Work to complete
Once the data has been read, return all of it precisely as written.

[Opening Listed entries section]

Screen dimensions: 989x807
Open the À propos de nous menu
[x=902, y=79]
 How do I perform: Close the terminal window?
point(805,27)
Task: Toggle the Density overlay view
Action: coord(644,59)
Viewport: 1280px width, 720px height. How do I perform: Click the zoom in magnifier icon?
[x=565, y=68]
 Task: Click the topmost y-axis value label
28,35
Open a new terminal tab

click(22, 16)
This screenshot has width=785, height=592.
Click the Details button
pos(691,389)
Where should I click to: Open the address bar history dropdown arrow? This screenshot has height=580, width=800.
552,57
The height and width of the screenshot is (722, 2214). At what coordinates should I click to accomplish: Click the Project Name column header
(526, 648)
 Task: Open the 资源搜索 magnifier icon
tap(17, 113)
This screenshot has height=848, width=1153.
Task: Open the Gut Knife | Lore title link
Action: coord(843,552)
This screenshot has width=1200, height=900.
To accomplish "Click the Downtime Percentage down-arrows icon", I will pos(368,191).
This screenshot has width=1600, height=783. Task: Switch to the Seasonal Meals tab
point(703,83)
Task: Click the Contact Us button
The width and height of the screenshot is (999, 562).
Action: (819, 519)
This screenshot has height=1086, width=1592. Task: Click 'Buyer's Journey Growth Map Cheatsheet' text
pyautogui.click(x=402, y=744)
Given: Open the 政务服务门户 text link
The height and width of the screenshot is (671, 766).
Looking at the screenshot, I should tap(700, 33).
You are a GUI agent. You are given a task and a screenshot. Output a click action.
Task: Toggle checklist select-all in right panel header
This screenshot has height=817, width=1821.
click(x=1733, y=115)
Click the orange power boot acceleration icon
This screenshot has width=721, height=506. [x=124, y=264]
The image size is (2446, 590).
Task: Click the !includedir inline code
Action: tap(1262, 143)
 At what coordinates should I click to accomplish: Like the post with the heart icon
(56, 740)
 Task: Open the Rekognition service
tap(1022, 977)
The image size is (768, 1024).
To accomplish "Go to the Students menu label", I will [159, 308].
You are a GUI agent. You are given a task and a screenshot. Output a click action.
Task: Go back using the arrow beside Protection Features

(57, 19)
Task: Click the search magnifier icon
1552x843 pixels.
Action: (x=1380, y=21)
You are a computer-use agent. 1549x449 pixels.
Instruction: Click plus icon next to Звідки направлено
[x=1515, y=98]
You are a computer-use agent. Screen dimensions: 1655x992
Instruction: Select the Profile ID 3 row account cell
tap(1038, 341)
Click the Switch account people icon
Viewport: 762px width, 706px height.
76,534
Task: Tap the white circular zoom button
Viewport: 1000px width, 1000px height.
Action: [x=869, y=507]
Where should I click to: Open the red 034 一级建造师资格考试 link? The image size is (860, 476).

[Closing Listed entries section]

Answer to the problem
Screen dimensions: 989x807
Open the À propos de nous menu
[x=902, y=79]
 How do I perform: Close the terminal window?
point(805,27)
Task: Toggle the Density overlay view
Action: coord(644,59)
Viewport: 1280px width, 720px height. How do I perform: Click the zoom in magnifier icon?
[x=565, y=68]
 Task: Click the topmost y-axis value label
28,35
Open a new terminal tab

click(22, 16)
This screenshot has width=785, height=592.
Click the Details button
pos(691,389)
Where should I click to: Open the address bar history dropdown arrow? This screenshot has height=580, width=800.
552,57
The height and width of the screenshot is (722, 2214). At what coordinates should I click to accomplish: Click the Project Name column header
(526, 648)
 Task: Open the 资源搜索 magnifier icon
tap(17, 113)
This screenshot has height=848, width=1153.
Task: Open the Gut Knife | Lore title link
Action: coord(843,552)
This screenshot has width=1200, height=900.
To accomplish "Click the Downtime Percentage down-arrows icon", I will pos(368,191).
This screenshot has width=1600, height=783. Task: Switch to the Seasonal Meals tab
point(703,83)
Task: Click the Contact Us button
The width and height of the screenshot is (999, 562).
Action: (819, 519)
This screenshot has height=1086, width=1592. Task: Click 'Buyer's Journey Growth Map Cheatsheet' text
pyautogui.click(x=402, y=744)
Given: Open the 政务服务门户 text link
The height and width of the screenshot is (671, 766).
Looking at the screenshot, I should tap(700, 33).
You are a GUI agent. You are given a task and a screenshot. Output a click action.
Task: Toggle checklist select-all in right panel header
This screenshot has height=817, width=1821.
click(x=1733, y=115)
Click the orange power boot acceleration icon
This screenshot has width=721, height=506. [x=124, y=264]
The image size is (2446, 590).
Task: Click the !includedir inline code
Action: tap(1262, 143)
 At what coordinates should I click to accomplish: Like the post with the heart icon
(56, 740)
 Task: Open the Rekognition service
tap(1022, 977)
The image size is (768, 1024).
To accomplish "Go to the Students menu label", I will [159, 308].
You are a GUI agent. You are given a task and a screenshot. Output a click action.
Task: Go back using the arrow beside Protection Features

(57, 19)
Task: Click the search magnifier icon
1552x843 pixels.
Action: (x=1380, y=21)
You are a computer-use agent. 1549x449 pixels.
Instruction: Click plus icon next to Звідки направлено
[x=1515, y=98]
You are a computer-use agent. Screen dimensions: 1655x992
Instruction: Select the Profile ID 3 row account cell
tap(1038, 341)
Click the Switch account people icon
Viewport: 762px width, 706px height.
76,534
Task: Tap the white circular zoom button
Viewport: 1000px width, 1000px height.
Action: [x=869, y=507]
Where should I click to: Open the red 034 一级建造师资格考试 link? The image size is (860, 476).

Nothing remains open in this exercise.